Calpine’s Jones questioned ERCOT’s motivation. “If you’re producing more [responsive reserves] for price formation, just say so,” he said.
Ögelman responded that the idea behind the change was “not necessarily” price formation, but the 1% discount factor.
“There’s evidence we should wait a bit, and there’s evidence we should reduce it all the way to zero,” he said. “In the proposal, it can only come down 1%. I would point to the existence of reserve discount factors as the driver for action.”
ERCOT staff will take the proposal back to the Reliability and Operations Subcommittee. According to the staff timeline, the issue will come back to the TAC in April.

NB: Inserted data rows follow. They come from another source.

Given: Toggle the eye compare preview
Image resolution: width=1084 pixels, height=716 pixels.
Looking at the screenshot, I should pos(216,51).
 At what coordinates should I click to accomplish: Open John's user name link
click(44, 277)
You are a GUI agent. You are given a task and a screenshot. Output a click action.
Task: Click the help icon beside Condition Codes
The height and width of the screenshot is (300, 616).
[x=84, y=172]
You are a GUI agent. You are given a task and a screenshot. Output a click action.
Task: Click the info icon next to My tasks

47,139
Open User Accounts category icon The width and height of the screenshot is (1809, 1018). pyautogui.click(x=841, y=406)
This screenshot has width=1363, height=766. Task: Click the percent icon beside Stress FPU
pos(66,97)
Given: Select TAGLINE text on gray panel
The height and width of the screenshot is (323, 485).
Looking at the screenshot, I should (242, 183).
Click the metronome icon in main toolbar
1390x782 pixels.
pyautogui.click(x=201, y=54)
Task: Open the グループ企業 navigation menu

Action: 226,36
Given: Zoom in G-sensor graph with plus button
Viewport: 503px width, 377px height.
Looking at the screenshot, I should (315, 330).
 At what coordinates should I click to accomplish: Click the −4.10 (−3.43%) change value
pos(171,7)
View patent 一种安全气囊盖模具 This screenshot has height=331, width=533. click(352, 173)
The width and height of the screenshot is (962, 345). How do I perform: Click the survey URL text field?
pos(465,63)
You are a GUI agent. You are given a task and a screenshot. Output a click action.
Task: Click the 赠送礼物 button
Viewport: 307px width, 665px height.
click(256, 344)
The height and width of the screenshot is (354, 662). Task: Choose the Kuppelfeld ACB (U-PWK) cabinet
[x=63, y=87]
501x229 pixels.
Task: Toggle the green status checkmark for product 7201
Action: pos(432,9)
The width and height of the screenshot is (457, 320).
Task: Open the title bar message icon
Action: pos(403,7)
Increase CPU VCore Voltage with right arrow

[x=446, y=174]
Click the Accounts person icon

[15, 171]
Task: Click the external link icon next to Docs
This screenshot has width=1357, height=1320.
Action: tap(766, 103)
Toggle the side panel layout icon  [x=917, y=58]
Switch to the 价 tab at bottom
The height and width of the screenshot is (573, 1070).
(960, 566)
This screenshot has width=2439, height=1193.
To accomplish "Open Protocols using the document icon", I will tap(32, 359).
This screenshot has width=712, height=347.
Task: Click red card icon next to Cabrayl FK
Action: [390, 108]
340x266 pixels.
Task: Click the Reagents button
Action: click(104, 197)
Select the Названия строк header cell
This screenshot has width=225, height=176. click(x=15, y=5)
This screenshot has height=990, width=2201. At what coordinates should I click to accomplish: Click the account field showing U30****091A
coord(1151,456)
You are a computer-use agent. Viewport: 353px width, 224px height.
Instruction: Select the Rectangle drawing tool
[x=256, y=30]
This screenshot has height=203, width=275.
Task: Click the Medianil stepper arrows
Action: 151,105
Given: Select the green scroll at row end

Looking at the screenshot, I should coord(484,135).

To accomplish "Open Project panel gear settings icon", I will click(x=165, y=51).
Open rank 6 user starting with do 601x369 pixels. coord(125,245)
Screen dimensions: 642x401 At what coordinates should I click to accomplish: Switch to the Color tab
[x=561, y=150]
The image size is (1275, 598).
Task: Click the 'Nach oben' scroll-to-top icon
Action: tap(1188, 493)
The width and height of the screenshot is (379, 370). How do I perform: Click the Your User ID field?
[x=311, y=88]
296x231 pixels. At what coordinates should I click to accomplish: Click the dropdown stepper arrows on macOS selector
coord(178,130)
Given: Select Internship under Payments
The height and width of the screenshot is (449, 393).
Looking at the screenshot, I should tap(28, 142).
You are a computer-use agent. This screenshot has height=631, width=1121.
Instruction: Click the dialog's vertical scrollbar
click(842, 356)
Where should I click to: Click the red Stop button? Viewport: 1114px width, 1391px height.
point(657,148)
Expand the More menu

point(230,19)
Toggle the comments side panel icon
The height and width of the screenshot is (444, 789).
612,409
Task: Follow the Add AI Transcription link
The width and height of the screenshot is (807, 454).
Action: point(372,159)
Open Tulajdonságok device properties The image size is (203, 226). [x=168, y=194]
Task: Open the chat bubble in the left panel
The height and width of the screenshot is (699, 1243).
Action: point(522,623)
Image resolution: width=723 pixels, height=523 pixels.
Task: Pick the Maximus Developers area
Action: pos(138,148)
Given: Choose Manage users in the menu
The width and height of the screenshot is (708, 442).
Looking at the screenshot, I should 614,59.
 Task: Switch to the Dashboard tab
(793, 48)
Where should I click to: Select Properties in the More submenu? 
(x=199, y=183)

NPRRs, Subcommittee Goals Approved
The TAC approved its goals and strategic objectives for 2016, along with the goals of its Commercial Operations, Reliability and Operations, and Wholesale Market subcommittees.
The committee also easily approved two NPRRs and a system change request, along with a nodal operating guide revision request it had tabled in January.
- NPRR749, Option Cost for Outstanding CRRs.
- NPRR750, Clarify Resource Status when Providing Fast Responding Regulation Service.
- SCR787, Maintain NDCRC Data for Generator Transfer Between Resource Entities.
- NOGRR143, Alignment of Nodal Operating Guiders with NERC Reliability Standard, BAL-001-TRE1.
Budget Issues
The Protocol Revisions Committee told the TAC that ERCOT has raised its internal labor rate from $65/hour to $75/hour in calculating impact-analysis cost estimates and project labor costs for staff who work on capital projects. The PRS said the old rate had been in effect for more than 10 years.
ERCOT has allocated a $400,000 contingency fund for 2016-17 market projects to ensure board-approved revision requests are not delayed. The change does not affect the system administration fee.
Leadership Posts Filled
The TAC unanimously approved the re-election of Adrianne Brandt as its vice chair. Brandt left Austin Energy for San Antonio’s CPS Energy shortly after the year began, requiring a second vote from members before she could officially take her position.
The committee also approved the Retail Market Subcommittee’s leadership (Chair Kathy Scott of CenterPoint Energy and Vice Chair Rebecca Reed Zerwas of NRG Energy) and that of its four working groups and task forces.